**Instruction:** Copy the rows below word for word, from the line with "How do I perform: Click" up to and including the line with "will click(1342, 276).".

▼

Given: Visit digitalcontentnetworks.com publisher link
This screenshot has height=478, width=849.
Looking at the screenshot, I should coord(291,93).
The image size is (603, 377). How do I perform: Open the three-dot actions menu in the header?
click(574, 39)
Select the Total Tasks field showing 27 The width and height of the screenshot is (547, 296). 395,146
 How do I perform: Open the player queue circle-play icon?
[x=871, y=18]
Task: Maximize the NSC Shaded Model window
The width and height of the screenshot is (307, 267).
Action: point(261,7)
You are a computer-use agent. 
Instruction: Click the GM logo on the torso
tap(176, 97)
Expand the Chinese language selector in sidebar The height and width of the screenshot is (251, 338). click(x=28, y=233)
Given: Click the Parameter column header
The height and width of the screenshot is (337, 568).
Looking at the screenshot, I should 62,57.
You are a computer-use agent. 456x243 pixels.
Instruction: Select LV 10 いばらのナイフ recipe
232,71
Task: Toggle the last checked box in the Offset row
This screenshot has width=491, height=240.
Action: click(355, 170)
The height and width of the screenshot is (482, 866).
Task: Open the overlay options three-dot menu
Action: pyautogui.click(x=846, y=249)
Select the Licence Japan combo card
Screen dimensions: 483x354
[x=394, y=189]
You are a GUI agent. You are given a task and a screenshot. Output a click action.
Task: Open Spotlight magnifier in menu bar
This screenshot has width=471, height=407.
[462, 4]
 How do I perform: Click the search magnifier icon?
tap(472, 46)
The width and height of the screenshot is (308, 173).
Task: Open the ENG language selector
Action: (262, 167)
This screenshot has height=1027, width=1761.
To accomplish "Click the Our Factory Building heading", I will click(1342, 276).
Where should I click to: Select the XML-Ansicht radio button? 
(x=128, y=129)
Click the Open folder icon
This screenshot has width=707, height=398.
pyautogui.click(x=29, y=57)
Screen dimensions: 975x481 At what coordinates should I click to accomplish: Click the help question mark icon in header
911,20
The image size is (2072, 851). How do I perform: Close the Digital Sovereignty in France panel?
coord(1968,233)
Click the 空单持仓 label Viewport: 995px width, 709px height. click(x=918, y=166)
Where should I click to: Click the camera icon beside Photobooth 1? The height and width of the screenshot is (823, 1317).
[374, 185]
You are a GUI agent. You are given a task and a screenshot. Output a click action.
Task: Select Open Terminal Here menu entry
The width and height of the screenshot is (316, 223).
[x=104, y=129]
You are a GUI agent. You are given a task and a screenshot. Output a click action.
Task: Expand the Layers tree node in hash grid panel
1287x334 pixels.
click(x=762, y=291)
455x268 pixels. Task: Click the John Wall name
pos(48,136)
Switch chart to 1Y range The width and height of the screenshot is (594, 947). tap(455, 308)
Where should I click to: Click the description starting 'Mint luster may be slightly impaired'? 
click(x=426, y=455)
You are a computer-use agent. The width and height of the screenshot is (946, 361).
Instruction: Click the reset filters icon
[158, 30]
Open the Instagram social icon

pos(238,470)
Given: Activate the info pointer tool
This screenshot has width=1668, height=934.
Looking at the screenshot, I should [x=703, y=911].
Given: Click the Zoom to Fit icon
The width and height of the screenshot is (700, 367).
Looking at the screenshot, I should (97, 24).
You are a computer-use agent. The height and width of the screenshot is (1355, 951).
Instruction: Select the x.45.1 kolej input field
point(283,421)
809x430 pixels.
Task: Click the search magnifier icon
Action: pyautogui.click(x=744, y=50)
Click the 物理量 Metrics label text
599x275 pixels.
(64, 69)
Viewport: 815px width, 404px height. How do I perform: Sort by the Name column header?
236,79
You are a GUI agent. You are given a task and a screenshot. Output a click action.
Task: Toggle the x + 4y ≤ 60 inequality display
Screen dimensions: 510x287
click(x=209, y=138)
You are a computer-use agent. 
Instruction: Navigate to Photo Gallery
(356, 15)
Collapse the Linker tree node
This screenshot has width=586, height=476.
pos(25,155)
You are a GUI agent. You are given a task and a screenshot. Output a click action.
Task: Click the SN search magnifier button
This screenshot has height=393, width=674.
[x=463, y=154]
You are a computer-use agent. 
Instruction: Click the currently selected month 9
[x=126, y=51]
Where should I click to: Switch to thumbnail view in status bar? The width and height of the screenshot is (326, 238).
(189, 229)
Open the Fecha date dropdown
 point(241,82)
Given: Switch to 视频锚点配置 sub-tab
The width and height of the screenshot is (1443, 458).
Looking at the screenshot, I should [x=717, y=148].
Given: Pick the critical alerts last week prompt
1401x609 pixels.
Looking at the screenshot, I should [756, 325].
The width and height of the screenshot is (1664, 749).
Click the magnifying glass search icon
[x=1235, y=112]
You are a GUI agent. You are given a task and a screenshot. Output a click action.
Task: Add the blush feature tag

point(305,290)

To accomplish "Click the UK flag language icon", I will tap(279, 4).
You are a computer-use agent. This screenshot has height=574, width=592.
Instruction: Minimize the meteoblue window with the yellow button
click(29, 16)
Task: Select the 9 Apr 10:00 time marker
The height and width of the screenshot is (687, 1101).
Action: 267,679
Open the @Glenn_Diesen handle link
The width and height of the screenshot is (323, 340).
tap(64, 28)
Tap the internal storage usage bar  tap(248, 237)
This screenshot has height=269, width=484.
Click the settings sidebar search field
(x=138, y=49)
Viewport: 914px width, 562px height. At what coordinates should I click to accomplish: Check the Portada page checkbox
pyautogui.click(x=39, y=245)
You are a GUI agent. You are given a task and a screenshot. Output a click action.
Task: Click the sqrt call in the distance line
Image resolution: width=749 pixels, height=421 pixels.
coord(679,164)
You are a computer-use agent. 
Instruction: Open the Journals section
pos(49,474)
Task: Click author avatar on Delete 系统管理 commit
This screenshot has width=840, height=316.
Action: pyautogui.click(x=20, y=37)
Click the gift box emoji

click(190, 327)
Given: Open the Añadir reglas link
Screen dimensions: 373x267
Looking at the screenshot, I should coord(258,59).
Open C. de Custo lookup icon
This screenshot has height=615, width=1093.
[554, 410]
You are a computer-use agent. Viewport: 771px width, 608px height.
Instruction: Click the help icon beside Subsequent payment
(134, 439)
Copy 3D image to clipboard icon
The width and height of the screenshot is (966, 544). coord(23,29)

▲

**Task response:**
 How do I perform: Click the search magnifier icon?
tap(472, 46)
The width and height of the screenshot is (308, 173).
Task: Open the ENG language selector
Action: (262, 167)
This screenshot has height=1027, width=1761.
To accomplish "Click the Our Factory Building heading", I will click(1342, 276).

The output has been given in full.